> **EXERCISE DIRECTIONS**
Look in the material below for the line holding "Screen dimensions: 334x232". Set it down exactly, with each later line up to and including the line holding "Task: Click the Webroot scan icon".
*** SUPPLIED RECORDS
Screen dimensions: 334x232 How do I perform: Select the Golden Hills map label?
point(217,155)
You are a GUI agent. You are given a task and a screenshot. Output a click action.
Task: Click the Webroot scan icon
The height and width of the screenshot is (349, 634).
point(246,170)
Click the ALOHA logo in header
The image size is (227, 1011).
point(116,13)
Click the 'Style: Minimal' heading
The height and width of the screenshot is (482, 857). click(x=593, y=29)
******
*** SUPPLIED RECORDS
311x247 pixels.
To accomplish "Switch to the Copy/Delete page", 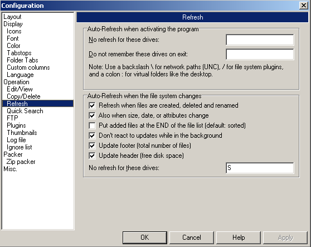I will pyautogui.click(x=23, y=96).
******
*** SUPPLIED RECORDS
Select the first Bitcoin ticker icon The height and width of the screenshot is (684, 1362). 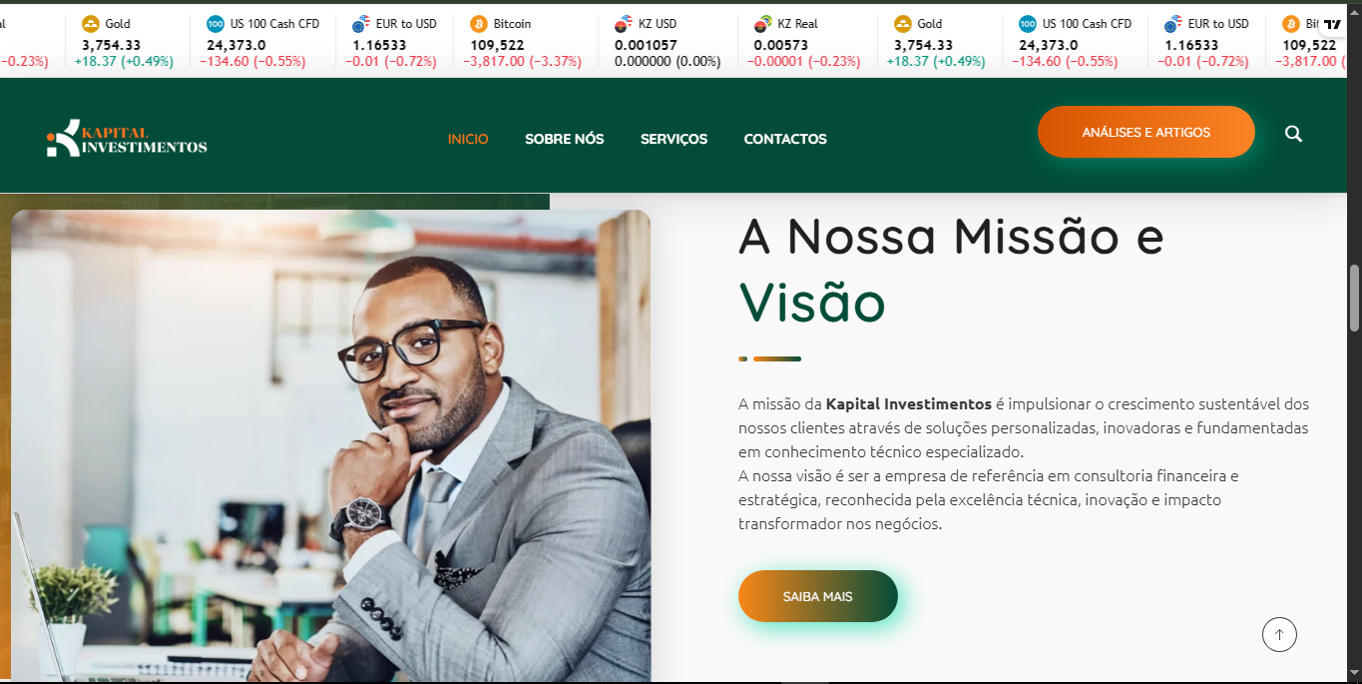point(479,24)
******
> **SOLVED PROBLEM**
Screen dimensions: 334x232 How do I perform: Select the Golden Hills map label?
point(217,155)
You are a GUI agent. You are given a task and a screenshot. Output a click action.
Task: Click the Webroot scan icon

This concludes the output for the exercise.